■ AIM OF THE TASK:
Pull out the lines of the records from the line containing "The width and height of the screenshot is (759, 494)." through the end of the records, both ends included, and copy them unchanged. Omit the pictures.

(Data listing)

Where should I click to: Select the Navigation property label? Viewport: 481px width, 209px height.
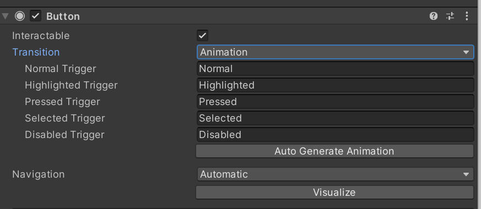coord(39,174)
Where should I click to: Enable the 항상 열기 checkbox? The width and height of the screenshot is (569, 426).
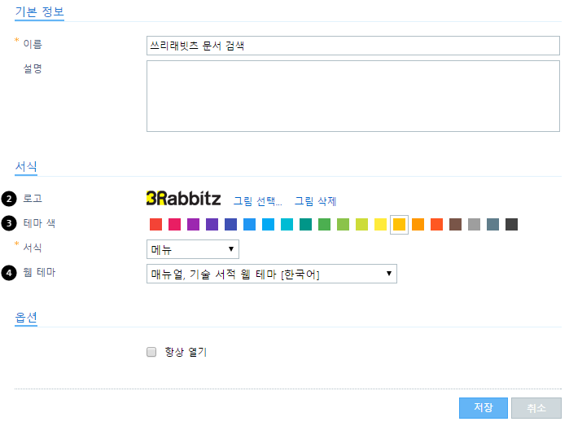(x=151, y=352)
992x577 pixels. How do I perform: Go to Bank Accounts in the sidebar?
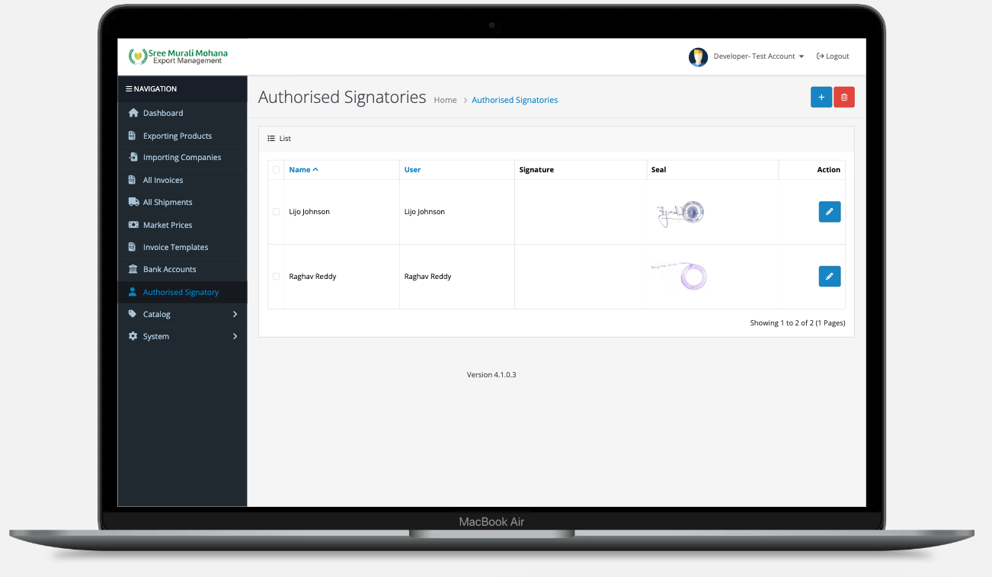(x=169, y=269)
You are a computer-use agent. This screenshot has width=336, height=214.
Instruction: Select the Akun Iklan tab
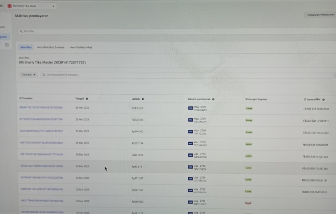26,47
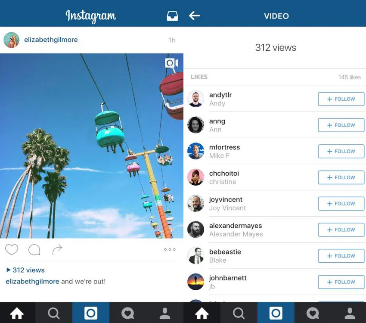Open the direct inbox tray icon

pos(172,16)
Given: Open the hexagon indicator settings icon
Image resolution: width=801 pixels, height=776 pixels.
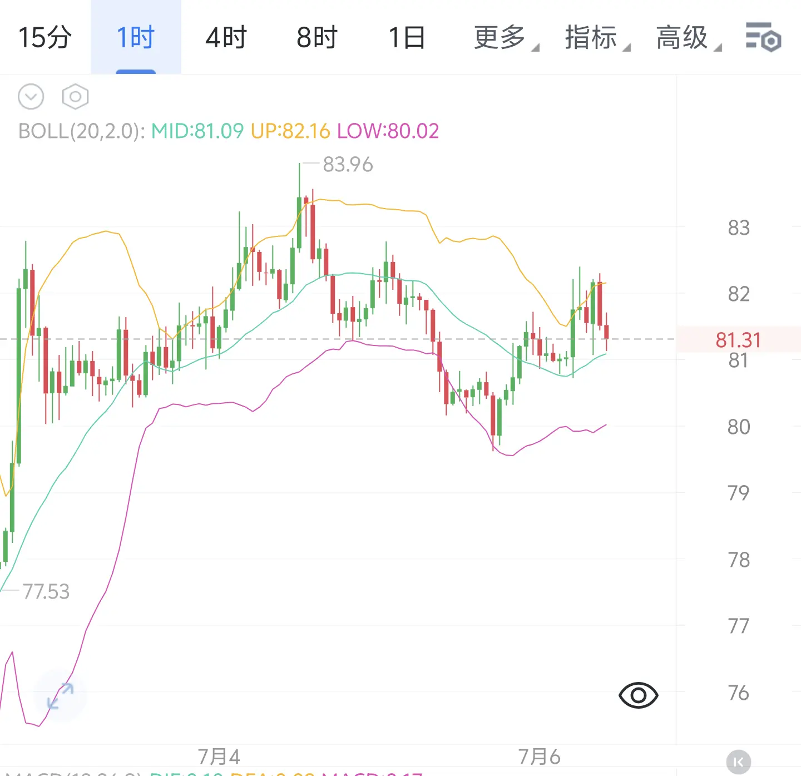Looking at the screenshot, I should point(75,97).
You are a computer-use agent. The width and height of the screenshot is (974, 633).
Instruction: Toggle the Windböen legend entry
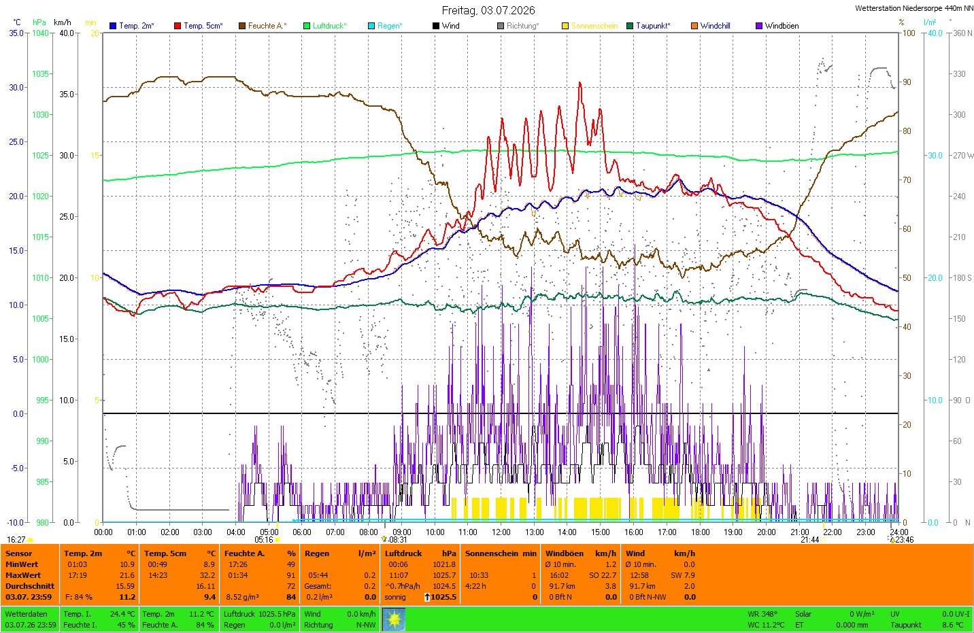[x=777, y=26]
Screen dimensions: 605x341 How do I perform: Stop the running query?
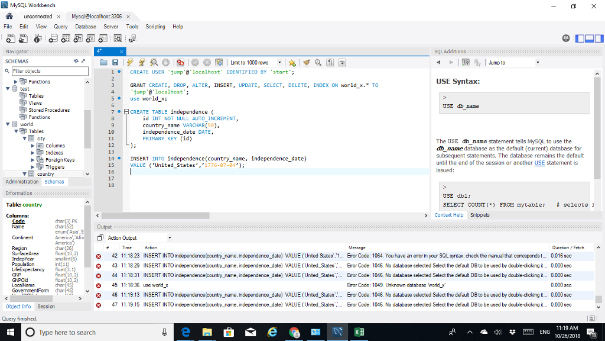(167, 62)
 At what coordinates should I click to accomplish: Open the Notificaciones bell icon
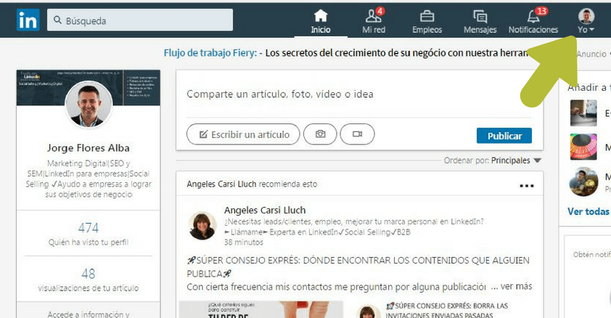point(533,16)
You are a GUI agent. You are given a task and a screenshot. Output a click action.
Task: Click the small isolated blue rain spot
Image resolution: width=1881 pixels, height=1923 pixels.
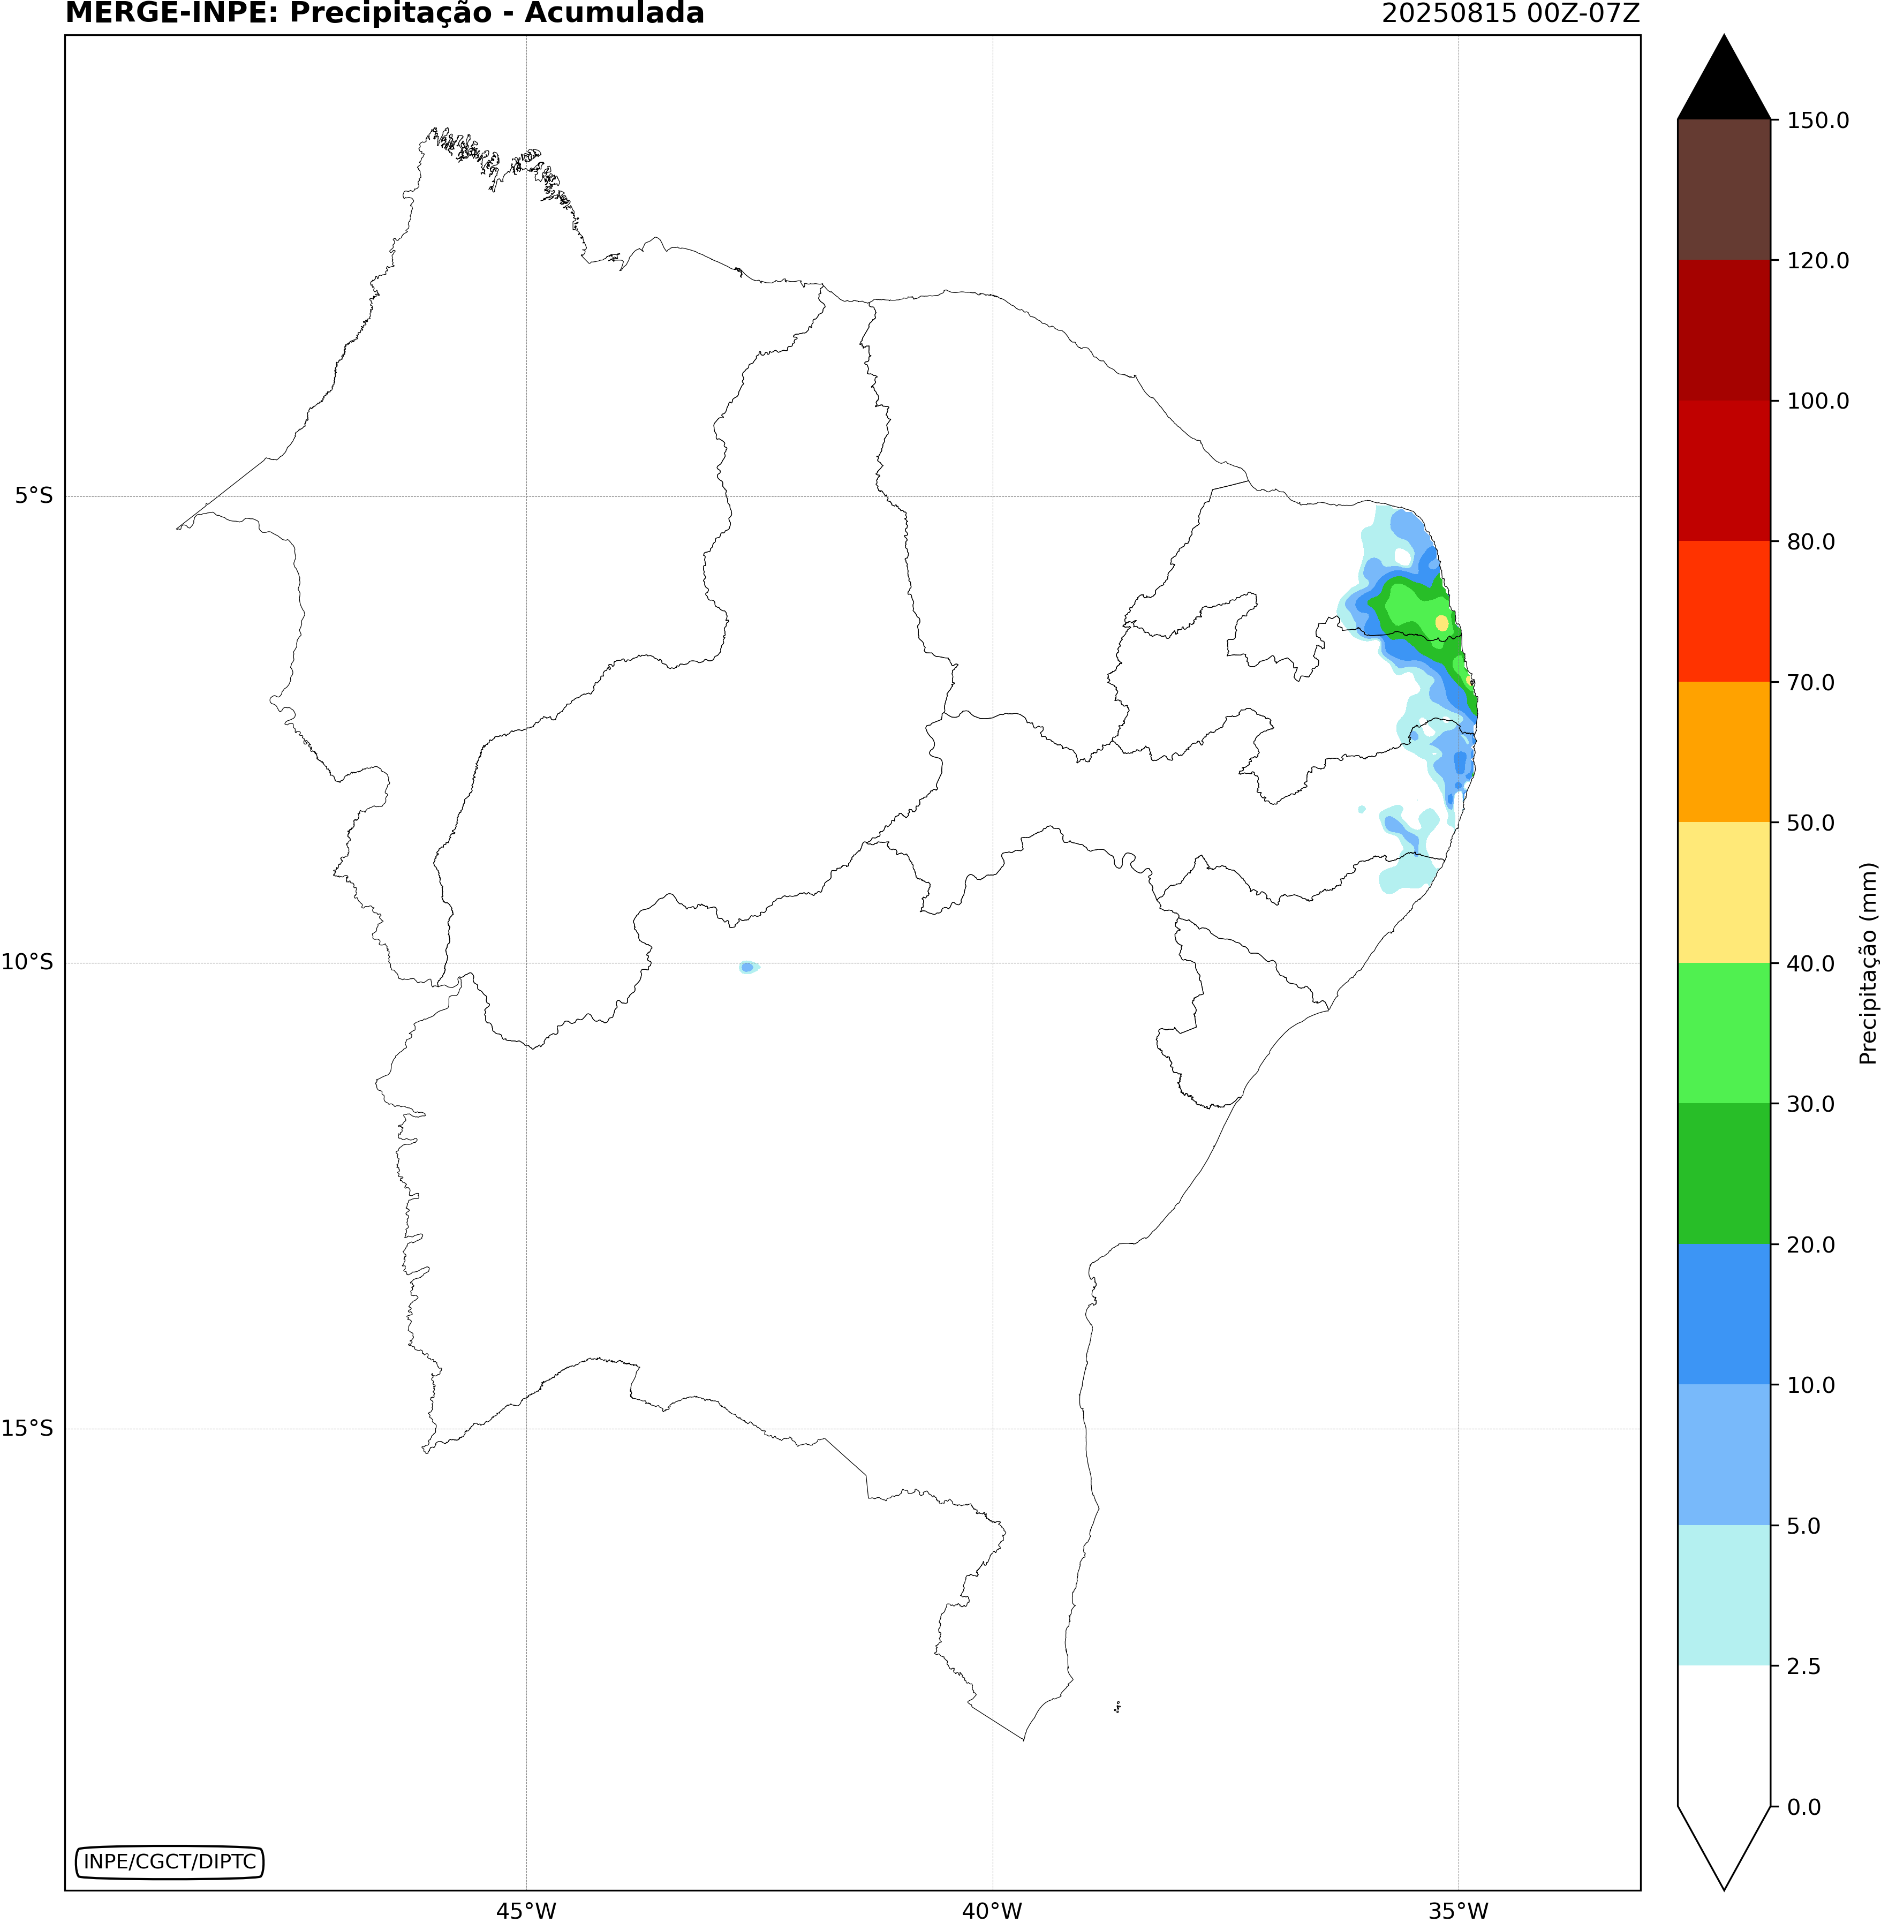pos(748,966)
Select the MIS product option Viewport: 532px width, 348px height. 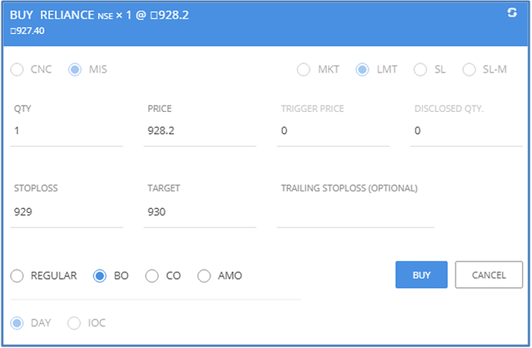click(x=76, y=69)
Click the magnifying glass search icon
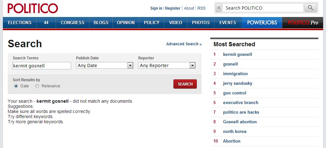This screenshot has height=148, width=326. (310, 8)
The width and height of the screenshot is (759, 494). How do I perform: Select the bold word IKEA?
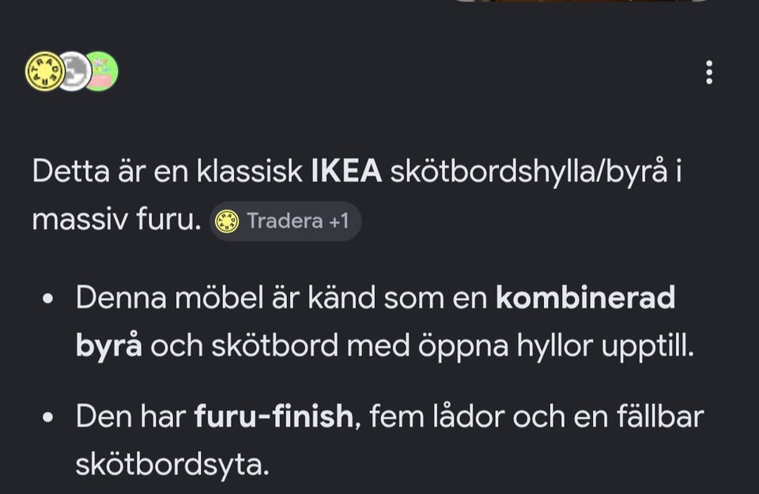346,171
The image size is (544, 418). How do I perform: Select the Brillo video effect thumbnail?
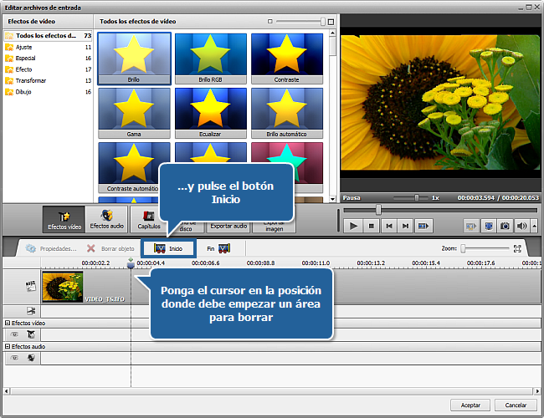pyautogui.click(x=134, y=58)
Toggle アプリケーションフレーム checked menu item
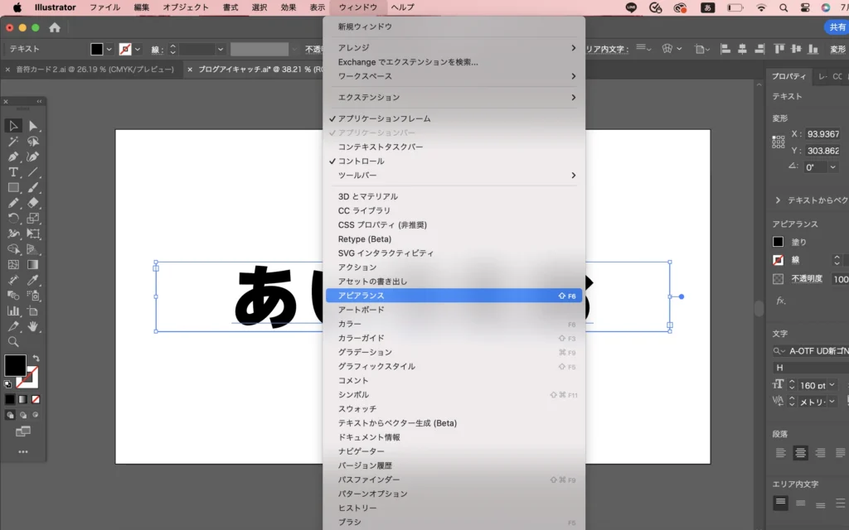Viewport: 849px width, 530px height. 384,118
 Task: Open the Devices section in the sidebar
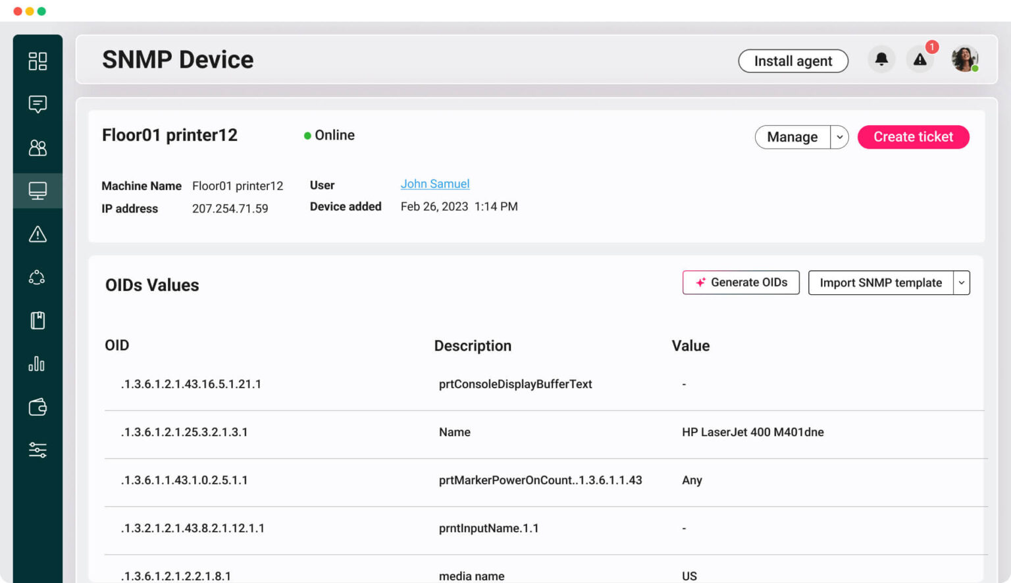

■ WORKED ANSWER:
The width and height of the screenshot is (759, 494). How do I perform: Select the bold word IKEA?
346,171
The image size is (544, 418). How do I perform: Select the Brillo video effect thumbnail?
pyautogui.click(x=134, y=58)
Toggle アプリケーションフレーム checked menu item
Viewport: 849px width, 530px height. 384,118
 Task: Open the Devices section in the sidebar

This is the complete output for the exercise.